Pela mão de um narrador que nunca se apresenta, mas não nos omite nada, vemos a sua história cruzar-se com a de outros semelhantes a si, que dão por nomes improváveis como Bombazine, FBP, Patex, Kanine, Rapaz-Ciência, ou Bruce Lee, criando a fantasia que as verdadeiras identidades destas personagens ficaram na terra que os viu nascer. Pelos seus olhos, privamos intimamente com as suas percepções e constatações acerca de um Portugal caótico e ainda imerso no rescaldo revolucionário do 25 de Abril de 1974. Pelos seus olhos, sentimos o desespero do desenraizamento e da subsequente falta de identidade que assolou milhares de pessoas que se viram despejadas num país que conheciam só de nome. Pelos seus olhos participamos no processo revolucionário em curso. Mas pelos seus olhos vemos também o reverso deste quadro revolucionário e quase apocalíptico: a luta pela identidade, o apego às memórias, a espera paciente pelo amor, a tentativa naïve de afirmar uma posição, de reivindicar uma crença:
“Perguntava-me: sou um revolucionário? Um dia indaguei o FBP se o éramos e ele respondeu-me que sim.
E fascistas, somos?
Também podemos ser; nunca se sabe. Estar na confusão é como andar à noite no mato; podemos ser tudo.”
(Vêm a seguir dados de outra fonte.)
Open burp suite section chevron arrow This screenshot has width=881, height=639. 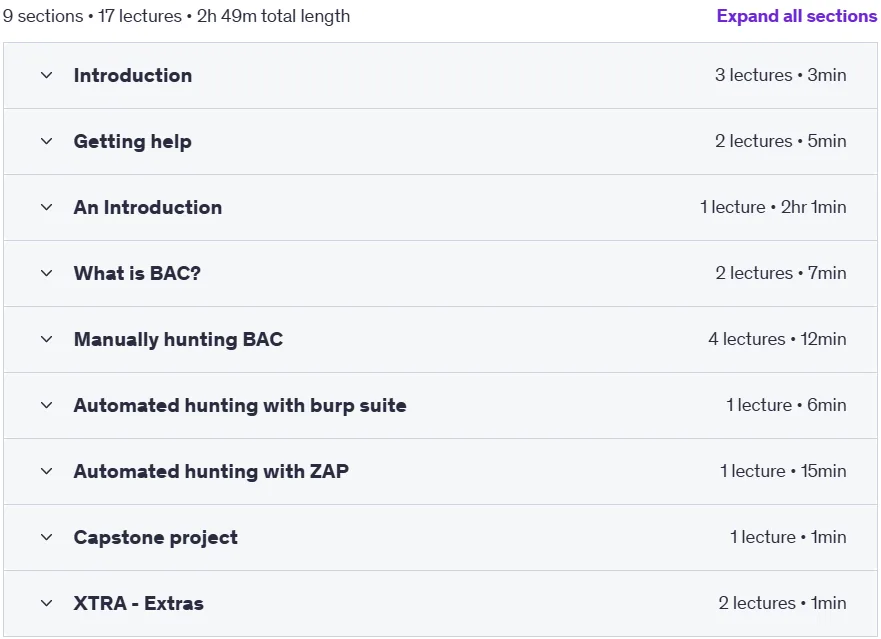pyautogui.click(x=47, y=405)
Há em António Tavares uma capacidade de transmitir grandes ideias com poucas palavras, de acossar e provocar o leitor com episódios que surgem como pequenos apontamentos na história, mas que angustiam pelas questões com que nos deixam e, mais ainda, pela certeza de que não nos serão dadas respostas. Incomoda, mas com subtileza. Frustra, mas sem desesperançar.
Homens de Pó é o quarto romance de António Tavares, que nasceu em Angola em 1960. Cursou Direito em Coimbra, escreveu peças para teatro, foi autarca, jornalista (fundador e director do periódico regional A Linha do Oeste), tendo também fundado e coordenado a revista de Estudos Litorais. É um romancista galardoado, tendo sido finalista do Prémio Leya e do Prémio Literário Fernando Namora com As Palavras Que Me Deverão Guiar Um Dia. Venceu o Prémio LeYa em 2015 com O Coro dos Defuntos e o seu romance Todos os Dias Morrem Deuses recebeu uma menção honrosa no Prémio Literário Alves Redol.